El paro armado del ELN en el San Juan completa cinco días generando inmensos padecimientos y a la población y pérdidas incalculables a la precaria economía de la subregión del Chocó.
Ayer, 15 de agosto, se conoció la muerte de tres mujeres indígenas. Se trata de Isabella Piraza Pizario, niña de un año y cuatro meses, quien falleció en San Cristóbal, municipio de Istmina. También murieron Yeliza Sarco Chamarra, de 32 años, y su bebé recién nacida, en la comunidad Santa María de Pángala, en el municipio del Litoral del San Juan.
Estas muertes están asociadas a las infrahumanas situaciones que padecen las comunidades rurales del Chocó y a la imposibilidad de movilizarse a sitios urbanos para recibir atención médica, debido al bloqueo armado del ELN en el río San Juan.
Luz Estella Murillo, secretaria de salud del Litoral del San Juan, entregó más detalles sobre este suceso: «según las manifestaciones de la comunidad no se pudo hacer el acercamiento a las instituciones de salud ya que no tenían disponibilidad de combustible en su momento, situación que es compleja, porque la única ruta de desplazamiento que tenemos en el municipio es la vía fluvial y al no contar con el combustible necesario y por la hora en la que ocurrieron los hechos era muy difícil que pudieran desplazarse», explicó.
La Asociación Consejo de Autoridades del Pueblo Wounaan de Colombia, Woundeko, denunció que “la niña Isabella Piraza Pizario quien hacía parte de la comunidad de San Cristóbal (municipio de Istmina), por miedo y zozobra a la restricción de movilidad, las autoridades indígenas no los pudieron trasladar a las cabeceras municipales”.

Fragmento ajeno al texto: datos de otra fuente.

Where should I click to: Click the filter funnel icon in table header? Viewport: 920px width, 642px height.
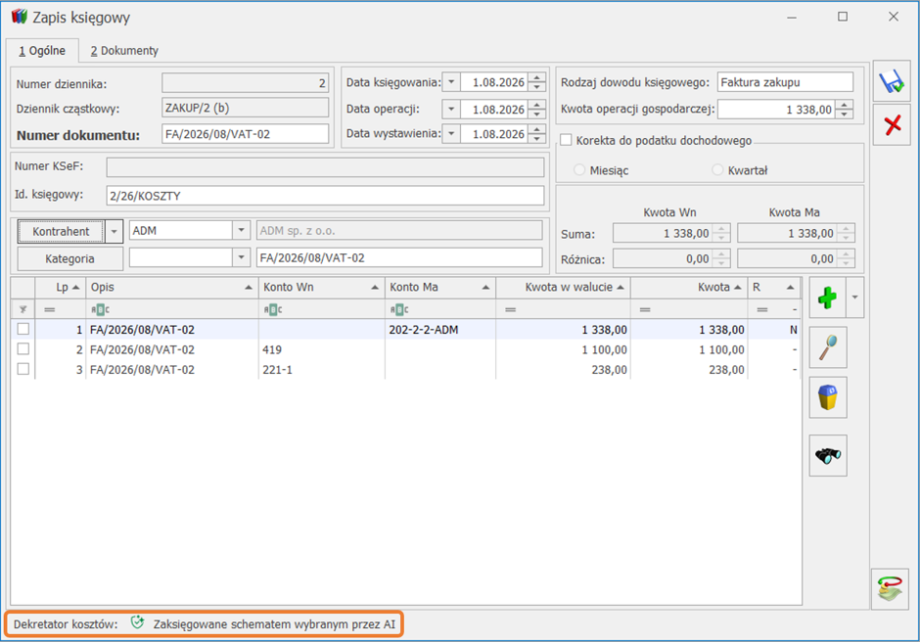[23, 309]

En el comunicado mencionan el desabastecimiento de alimentos y medicamentos que se viene presentando, con su relevancia para la atención de enfermos con diagnósticos de paludismos y demás síntomas de las diferentes comunidades indígenas.

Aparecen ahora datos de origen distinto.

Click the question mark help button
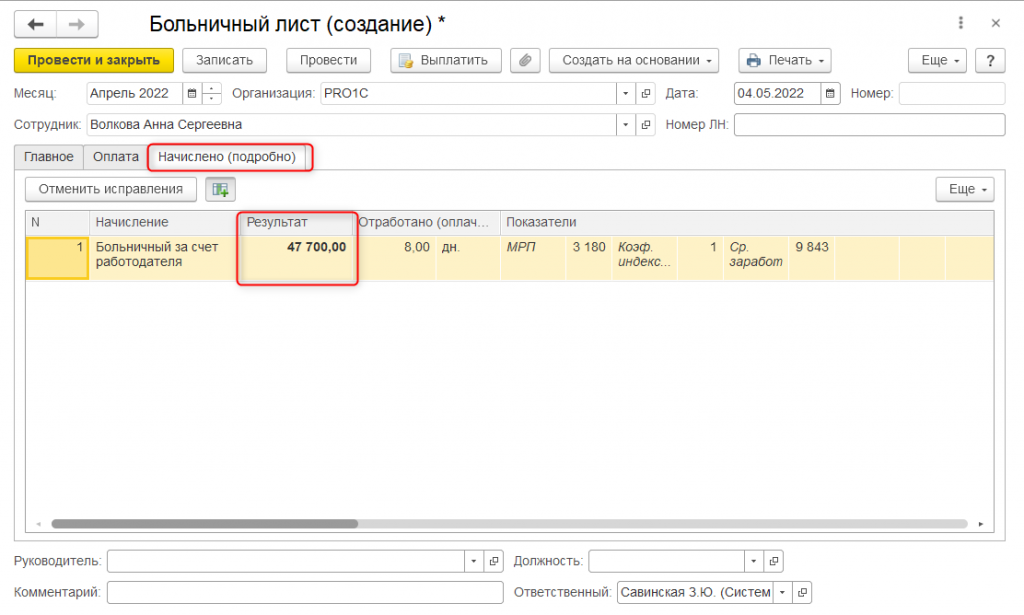Image resolution: width=1024 pixels, height=615 pixels. point(989,60)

Las imágenes de los municipios de la subregión del San Juan muestran pueblos fantasmas y embarcaciones abandonadas a las orillas de los ríos, todo debido al temor generado por el paro armado del ELN. Las calles de los pueblos están desiertas a causa de la “ley del terror” que impide la movilización de las personas en la región.
El alcalde de Istmina, Jeison Mosquera, hizo un llamado urgente al gobierno nacional, denunciando la falta de apoyo y la desatención hacia la crisis humanitaria que azota la región.